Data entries
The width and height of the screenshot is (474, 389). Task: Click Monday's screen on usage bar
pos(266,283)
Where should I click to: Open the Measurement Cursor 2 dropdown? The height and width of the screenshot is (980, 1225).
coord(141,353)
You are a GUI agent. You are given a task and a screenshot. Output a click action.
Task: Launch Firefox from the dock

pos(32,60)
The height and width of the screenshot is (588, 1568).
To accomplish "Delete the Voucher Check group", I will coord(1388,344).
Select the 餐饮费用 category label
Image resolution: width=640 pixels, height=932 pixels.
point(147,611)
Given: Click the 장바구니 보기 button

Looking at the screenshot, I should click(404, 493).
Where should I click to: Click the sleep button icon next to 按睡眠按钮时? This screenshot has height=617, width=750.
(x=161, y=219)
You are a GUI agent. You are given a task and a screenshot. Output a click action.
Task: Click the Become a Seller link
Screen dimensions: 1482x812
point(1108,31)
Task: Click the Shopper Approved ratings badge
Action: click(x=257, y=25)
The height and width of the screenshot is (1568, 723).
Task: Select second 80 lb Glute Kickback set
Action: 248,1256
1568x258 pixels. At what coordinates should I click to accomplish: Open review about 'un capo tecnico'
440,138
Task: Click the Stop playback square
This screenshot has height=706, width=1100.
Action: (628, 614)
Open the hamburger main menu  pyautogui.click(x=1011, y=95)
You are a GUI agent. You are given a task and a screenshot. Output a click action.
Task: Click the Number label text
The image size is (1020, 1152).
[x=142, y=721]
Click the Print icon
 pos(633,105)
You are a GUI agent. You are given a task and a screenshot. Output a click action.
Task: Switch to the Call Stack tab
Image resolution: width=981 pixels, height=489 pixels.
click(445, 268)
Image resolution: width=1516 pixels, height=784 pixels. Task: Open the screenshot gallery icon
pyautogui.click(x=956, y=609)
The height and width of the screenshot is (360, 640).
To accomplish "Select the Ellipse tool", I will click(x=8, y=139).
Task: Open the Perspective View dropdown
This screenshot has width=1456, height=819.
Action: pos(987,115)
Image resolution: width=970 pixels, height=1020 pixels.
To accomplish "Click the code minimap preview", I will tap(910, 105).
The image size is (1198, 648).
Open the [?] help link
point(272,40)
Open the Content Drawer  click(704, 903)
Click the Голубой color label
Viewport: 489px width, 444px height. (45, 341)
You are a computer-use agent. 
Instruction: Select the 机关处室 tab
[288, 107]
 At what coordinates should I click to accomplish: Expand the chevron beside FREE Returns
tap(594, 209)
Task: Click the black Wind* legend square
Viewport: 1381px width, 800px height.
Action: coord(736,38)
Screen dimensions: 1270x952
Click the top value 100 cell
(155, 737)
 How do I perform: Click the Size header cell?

▶ WHAT IS NEEDED
Retype every record above exactly as it stands.

▶ EXERCISE SOLUTION
The width and height of the screenshot is (474, 389). Task: Click Monday's screen on usage bar
pos(266,283)
Where should I click to: Open the Measurement Cursor 2 dropdown? The height and width of the screenshot is (980, 1225).
coord(141,353)
You are a GUI agent. You are given a task and a screenshot. Output a click action.
Task: Launch Firefox from the dock

pos(32,60)
The height and width of the screenshot is (588, 1568).
To accomplish "Delete the Voucher Check group", I will coord(1388,344).
Select the 餐饮费用 category label
Image resolution: width=640 pixels, height=932 pixels.
point(147,611)
Given: Click the 장바구니 보기 button

Looking at the screenshot, I should click(404, 493).
Where should I click to: Click the sleep button icon next to 按睡眠按钮时? This screenshot has height=617, width=750.
(x=161, y=219)
You are a GUI agent. You are given a task and a screenshot. Output a click action.
Task: Click the Become a Seller link
Screen dimensions: 1482x812
point(1108,31)
Task: Click the Shopper Approved ratings badge
Action: click(x=257, y=25)
The height and width of the screenshot is (1568, 723).
Task: Select second 80 lb Glute Kickback set
Action: 248,1256
1568x258 pixels. At what coordinates should I click to accomplish: Open review about 'un capo tecnico'
440,138
Task: Click the Stop playback square
This screenshot has height=706, width=1100.
Action: (628, 614)
Open the hamburger main menu  pyautogui.click(x=1011, y=95)
You are a GUI agent. You are given a task and a screenshot. Output a click action.
Task: Click the Number label text
The image size is (1020, 1152).
[x=142, y=721]
Click the Print icon
 pos(633,105)
You are a GUI agent. You are given a task and a screenshot. Output a click action.
Task: Switch to the Call Stack tab
Image resolution: width=981 pixels, height=489 pixels.
click(445, 268)
Image resolution: width=1516 pixels, height=784 pixels. Task: Open the screenshot gallery icon
pyautogui.click(x=956, y=609)
The height and width of the screenshot is (360, 640).
To accomplish "Select the Ellipse tool", I will click(x=8, y=139).
Task: Open the Perspective View dropdown
This screenshot has width=1456, height=819.
Action: pos(987,115)
Image resolution: width=970 pixels, height=1020 pixels.
To accomplish "Click the code minimap preview", I will tap(910, 105).
The image size is (1198, 648).
Open the [?] help link
point(272,40)
Open the Content Drawer  click(704, 903)
Click the Голубой color label
Viewport: 489px width, 444px height. (45, 341)
You are a computer-use agent. 
Instruction: Select the 机关处室 tab
[288, 107]
 At what coordinates should I click to accomplish: Expand the chevron beside FREE Returns
tap(594, 209)
Task: Click the black Wind* legend square
Viewport: 1381px width, 800px height.
Action: coord(736,38)
Screen dimensions: 1270x952
Click the top value 100 cell
(155, 737)
 How do I perform: Click the Size header cell?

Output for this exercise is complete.